TASK PROMPT:
As the answer, give every line of the records that includes the word "Enable".
━━━ RECORDS FOR THE EXERCISE
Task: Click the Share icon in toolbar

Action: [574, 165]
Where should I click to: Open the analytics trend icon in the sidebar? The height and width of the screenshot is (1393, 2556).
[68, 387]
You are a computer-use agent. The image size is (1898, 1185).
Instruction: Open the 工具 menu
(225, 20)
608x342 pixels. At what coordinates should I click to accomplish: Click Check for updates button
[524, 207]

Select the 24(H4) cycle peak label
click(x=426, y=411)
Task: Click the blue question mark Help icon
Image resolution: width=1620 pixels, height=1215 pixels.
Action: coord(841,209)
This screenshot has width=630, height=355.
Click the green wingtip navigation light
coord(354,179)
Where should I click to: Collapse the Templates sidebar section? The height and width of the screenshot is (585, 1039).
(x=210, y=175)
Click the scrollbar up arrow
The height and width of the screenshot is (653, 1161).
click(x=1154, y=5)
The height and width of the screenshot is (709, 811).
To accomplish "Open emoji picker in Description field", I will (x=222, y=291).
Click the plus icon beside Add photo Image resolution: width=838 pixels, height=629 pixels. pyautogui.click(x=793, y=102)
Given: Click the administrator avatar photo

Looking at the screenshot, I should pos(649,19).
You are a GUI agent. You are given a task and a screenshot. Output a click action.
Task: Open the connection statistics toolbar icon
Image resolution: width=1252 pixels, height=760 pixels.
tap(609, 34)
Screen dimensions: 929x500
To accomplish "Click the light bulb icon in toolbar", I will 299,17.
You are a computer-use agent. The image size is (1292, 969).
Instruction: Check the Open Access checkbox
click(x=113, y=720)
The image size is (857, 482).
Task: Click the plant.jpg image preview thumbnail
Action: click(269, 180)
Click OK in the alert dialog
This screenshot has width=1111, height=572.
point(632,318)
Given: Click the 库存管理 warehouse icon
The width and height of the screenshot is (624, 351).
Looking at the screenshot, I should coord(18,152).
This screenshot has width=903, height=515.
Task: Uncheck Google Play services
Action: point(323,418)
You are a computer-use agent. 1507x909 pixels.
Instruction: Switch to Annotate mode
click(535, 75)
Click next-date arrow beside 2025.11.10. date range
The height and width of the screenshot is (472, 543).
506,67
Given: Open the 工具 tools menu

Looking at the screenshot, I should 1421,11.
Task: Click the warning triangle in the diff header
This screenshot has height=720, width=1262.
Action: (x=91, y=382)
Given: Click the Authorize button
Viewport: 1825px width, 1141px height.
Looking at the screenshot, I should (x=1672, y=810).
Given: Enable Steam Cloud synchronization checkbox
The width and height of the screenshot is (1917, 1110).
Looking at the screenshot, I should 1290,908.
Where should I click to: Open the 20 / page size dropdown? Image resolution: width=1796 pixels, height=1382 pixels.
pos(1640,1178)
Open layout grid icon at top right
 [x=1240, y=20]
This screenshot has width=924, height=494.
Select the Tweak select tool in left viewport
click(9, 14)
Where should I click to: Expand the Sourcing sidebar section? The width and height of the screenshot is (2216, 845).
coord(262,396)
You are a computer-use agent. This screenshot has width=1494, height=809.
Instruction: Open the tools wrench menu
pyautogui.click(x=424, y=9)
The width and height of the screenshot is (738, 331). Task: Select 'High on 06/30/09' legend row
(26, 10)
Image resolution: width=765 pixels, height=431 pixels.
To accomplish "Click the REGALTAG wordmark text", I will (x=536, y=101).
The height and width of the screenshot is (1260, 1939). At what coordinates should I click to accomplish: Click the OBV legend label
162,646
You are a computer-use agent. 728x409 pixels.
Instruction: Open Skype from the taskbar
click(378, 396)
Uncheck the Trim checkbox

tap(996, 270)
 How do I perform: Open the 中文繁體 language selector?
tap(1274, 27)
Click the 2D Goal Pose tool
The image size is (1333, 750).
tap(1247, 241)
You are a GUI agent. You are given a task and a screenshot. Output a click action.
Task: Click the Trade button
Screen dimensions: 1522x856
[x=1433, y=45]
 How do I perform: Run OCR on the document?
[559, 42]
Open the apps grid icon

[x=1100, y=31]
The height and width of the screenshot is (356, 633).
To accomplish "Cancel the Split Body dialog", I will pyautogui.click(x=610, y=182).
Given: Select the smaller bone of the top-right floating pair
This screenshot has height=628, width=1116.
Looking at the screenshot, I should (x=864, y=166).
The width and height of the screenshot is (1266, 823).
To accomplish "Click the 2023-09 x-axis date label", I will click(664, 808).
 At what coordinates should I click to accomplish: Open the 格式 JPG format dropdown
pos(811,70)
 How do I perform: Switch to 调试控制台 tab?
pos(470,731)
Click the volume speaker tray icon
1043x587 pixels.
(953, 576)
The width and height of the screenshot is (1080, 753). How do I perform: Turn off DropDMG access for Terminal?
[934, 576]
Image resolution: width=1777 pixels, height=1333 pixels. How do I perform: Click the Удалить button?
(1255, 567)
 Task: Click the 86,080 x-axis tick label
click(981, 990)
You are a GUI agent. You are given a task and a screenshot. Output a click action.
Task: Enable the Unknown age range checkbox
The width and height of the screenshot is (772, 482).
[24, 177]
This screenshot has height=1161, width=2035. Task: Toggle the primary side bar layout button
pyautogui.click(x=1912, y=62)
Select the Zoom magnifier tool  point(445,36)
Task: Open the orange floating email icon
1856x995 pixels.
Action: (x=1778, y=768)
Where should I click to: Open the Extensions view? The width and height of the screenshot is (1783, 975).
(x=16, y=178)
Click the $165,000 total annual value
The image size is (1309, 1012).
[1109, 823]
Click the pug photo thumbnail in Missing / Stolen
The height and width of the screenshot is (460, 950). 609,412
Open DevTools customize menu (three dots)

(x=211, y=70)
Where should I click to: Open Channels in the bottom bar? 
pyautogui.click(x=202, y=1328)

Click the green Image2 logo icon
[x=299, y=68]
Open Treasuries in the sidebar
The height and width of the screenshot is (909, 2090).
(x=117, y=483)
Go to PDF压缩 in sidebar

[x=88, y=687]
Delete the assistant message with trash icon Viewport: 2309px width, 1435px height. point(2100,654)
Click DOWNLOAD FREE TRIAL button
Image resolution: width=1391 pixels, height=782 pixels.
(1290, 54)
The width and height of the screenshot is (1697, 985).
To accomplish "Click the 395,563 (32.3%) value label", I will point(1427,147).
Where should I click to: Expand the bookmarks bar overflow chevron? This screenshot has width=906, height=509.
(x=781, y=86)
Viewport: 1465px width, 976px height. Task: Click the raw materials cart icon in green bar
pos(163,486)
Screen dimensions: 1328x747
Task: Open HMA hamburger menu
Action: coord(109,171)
━━━━━━
PROBLEM SOLUTION:
Given: Enable Steam Cloud synchronization checkbox
Task: Enable the Unknown age range checkbox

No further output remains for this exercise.